Writer’s block, or as we prefer to say here, creative barriers or brain drought, probably plagues a lot of writers because they don’t realize they keep trying to recycle the same kinds of ideas and make them new and exciting, which isn’t always an easy thing to do. Smart writing involves a lot of time spent researching, experiencing and connecting with others.
Sometimes, to upgrade our writing skill, we need to take the extra time to nurture our brains. Today, let’s go over how to do it.
Never stop learning
While a standard education is a luxury worth appreciating, sometimes by the time we make it through our last year of college, we’re just over it. We don’t always get the chance to learn everything we want in school. By the time we’ve met the minimum requirements to qualify for some kind of grown-up job, there aren‘t always resources or time to master those skills or learn those concepts we’ve always wanted to. But it’s worth trying.
Don’t let your desire to learn die out, especially if you plan on refining your writing style in your free time. You’d be surprised how those little things we learn doing this or that eventually come in handy when working on a writing project. The more background knowledge you have, even about those seemingly meaningless things, can play an important role in enhancing the credibility of your writing.

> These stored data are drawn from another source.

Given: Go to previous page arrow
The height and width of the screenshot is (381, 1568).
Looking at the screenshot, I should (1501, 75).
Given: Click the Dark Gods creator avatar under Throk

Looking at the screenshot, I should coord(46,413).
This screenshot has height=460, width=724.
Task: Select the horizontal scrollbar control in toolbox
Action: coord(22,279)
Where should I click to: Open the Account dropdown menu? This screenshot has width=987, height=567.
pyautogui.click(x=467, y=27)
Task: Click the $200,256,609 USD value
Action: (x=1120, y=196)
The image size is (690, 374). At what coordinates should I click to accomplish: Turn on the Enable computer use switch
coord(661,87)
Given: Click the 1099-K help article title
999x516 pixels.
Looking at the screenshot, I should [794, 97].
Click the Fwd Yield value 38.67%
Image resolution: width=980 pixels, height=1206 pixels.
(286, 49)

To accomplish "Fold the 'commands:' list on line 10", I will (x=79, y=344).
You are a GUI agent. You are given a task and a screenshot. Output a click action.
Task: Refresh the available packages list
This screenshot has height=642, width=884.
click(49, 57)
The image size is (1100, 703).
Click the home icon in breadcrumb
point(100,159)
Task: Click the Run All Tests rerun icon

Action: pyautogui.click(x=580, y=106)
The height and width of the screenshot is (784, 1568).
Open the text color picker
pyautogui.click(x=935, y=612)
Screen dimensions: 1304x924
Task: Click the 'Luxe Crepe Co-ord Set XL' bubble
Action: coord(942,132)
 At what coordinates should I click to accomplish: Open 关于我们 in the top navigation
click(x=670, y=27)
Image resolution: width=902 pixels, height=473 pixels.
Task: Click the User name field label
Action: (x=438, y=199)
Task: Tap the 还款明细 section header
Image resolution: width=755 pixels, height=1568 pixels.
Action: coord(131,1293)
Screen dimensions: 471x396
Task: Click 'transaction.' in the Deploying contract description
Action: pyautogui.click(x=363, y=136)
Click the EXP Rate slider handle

Write about things that intrigue you
This doesn’t mean you have to stick to writing about what you know best. This ties nicely into the previous point: to write, your mind needs constant stimulation, just like your heart needs consistent exercise to continue functioning correctly. If there’s a topic you want to incorporate into a story because you’re really interested in it, you might be tempted to shy away from it because you’re not an “expert.”
Write about it anyway! Do your research, obviously; don’t just make things up on the spot. Gather that knowledge you need to include that subject matter in your story and then go with it. Sometimes the best way to test your understanding of a subject is to explain it to someone else, and writing can exercise this skill and refine your style at the same time. It’s a win-win.
Surround yourself with interesting people
And where do you find these people? Interesting places. Spending time with friends and family is important; even more so if they’re the kinds of people who constantly challenge your thinking and expose you to a variety of opinions and experiences. That saying, you’re in the wrong room if you’re the smartest one there? It’s true. Especially if you want to enhance your writing and expand your horizons.
If you don’t feel your usual social circle is enough to stimulate your mind, that doesn’t mean you can’t continue to hang out there. But there’s also nothing wrong with joining other circles, whether online or in your surrounding real-world community, any place you can openly discuss any topic and expose yourself to different ways of thinking and facts you might never have even thought to look up on your own.
Writing is more than typing words out on a computer. If you want to go all in, and diversify and multiply your ideas, your mind needs attention, and your writing, in time, will reflect the amount of care and affection you give it.
Image courtesy of Flickr.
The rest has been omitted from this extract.